- **What you need to do**
Give the lines of the material below as a Markdown table with the columns Nr and Line. Start at the line that contains "Task: Click the Rp500.000,00" and end at the last line of the material, numbering each row and leaving out blank lines.

BEGIN Entries shown

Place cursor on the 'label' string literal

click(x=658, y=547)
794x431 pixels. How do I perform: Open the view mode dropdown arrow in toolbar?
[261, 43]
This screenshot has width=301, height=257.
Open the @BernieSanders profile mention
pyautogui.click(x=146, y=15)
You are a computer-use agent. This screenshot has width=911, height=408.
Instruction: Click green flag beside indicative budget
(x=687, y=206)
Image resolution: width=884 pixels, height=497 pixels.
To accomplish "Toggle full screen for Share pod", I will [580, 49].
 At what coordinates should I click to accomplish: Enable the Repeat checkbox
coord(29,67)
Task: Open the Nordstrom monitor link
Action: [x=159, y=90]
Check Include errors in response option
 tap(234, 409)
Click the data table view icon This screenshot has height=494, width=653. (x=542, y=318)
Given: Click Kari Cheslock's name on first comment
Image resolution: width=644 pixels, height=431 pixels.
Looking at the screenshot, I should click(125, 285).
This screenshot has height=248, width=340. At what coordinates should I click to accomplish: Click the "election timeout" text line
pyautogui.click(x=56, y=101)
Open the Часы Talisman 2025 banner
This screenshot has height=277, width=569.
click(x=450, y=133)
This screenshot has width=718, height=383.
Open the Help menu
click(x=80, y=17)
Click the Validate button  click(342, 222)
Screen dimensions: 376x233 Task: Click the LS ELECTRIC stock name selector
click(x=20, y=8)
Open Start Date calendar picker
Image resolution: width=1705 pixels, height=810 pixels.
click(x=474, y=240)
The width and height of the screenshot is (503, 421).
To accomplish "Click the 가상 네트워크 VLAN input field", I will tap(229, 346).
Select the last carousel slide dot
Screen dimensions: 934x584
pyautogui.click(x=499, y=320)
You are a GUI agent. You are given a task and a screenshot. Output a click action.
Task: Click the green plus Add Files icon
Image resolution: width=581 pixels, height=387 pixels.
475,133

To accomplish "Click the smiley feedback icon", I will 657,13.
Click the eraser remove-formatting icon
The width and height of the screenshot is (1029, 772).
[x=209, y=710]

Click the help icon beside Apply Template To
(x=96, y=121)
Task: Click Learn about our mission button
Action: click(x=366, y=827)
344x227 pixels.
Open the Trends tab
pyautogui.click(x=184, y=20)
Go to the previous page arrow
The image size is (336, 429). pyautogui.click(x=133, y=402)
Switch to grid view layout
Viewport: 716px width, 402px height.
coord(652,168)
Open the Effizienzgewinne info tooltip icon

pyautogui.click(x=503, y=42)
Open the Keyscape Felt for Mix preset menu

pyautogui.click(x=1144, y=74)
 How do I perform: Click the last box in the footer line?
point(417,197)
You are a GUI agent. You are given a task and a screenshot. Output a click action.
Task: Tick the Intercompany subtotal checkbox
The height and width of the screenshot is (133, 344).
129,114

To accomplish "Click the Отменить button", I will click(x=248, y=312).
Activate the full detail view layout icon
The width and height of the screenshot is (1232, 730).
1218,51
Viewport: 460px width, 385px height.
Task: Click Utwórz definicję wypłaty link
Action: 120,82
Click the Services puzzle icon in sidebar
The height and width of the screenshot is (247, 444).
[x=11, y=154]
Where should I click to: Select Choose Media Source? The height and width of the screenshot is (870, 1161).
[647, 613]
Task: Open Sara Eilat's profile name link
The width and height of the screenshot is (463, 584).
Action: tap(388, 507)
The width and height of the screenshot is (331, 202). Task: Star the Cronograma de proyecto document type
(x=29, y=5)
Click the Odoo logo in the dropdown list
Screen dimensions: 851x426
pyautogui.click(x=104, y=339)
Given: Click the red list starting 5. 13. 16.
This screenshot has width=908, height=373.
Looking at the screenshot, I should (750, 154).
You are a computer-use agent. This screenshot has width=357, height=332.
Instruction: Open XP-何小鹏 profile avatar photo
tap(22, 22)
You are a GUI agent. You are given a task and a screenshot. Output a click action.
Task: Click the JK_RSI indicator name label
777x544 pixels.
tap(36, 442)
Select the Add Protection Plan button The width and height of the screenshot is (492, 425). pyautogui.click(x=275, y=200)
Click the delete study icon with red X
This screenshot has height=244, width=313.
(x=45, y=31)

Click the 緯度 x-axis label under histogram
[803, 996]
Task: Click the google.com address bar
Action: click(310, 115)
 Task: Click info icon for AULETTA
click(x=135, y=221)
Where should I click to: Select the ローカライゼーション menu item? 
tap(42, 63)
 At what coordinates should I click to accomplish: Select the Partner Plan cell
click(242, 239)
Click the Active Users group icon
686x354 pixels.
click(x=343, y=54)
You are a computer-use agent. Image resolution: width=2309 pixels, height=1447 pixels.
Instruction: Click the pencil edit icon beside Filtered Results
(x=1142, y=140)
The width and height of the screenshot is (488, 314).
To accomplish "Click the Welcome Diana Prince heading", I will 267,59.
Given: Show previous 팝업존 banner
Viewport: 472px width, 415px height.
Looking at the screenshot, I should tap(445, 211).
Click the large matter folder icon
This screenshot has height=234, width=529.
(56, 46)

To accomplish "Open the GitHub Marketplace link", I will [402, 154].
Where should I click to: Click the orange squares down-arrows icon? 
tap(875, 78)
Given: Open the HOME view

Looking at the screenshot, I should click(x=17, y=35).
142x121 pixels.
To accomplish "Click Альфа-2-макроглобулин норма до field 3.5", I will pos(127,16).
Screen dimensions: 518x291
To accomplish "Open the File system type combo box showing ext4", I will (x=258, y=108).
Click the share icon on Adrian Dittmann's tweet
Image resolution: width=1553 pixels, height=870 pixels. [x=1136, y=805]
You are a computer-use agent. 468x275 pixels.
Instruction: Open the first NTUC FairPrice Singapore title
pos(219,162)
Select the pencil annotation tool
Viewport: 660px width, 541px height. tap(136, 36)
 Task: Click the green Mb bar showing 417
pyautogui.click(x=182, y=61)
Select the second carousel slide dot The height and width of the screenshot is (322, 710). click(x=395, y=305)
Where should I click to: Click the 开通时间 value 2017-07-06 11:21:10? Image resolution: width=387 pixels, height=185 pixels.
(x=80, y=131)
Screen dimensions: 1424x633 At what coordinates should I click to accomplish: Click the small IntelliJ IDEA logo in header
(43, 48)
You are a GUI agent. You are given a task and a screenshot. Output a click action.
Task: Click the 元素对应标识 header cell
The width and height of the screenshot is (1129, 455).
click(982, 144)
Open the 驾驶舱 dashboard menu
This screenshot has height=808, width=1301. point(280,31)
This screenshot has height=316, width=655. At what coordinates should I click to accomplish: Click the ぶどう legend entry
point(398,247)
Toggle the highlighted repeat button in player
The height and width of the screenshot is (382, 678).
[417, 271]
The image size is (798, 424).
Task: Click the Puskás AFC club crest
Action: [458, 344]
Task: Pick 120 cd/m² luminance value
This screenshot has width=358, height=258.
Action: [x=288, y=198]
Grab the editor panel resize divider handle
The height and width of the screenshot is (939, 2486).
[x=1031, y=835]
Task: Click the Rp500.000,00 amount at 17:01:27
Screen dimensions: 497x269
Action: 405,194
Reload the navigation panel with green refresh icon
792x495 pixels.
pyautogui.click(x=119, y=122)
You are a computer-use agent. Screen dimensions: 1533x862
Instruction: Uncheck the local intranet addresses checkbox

END Entries shown

- **Output**
| Nr | Line |
|---|---|
| 1 | Task: Click the Rp500.000,00 amount at 17:01:27 |
| 2 | Screen dimensions: 497x269 |
| 3 | Action: 405,194 |
| 4 | Reload the navigation panel with green refresh icon |
| 5 | 792x495 pixels. |
| 6 | pyautogui.click(x=119, y=122) |
| 7 | You are a computer-use agent. Screen dimensions: 1533x862 |
| 8 | Instruction: Uncheck the local intranet addresses checkbox |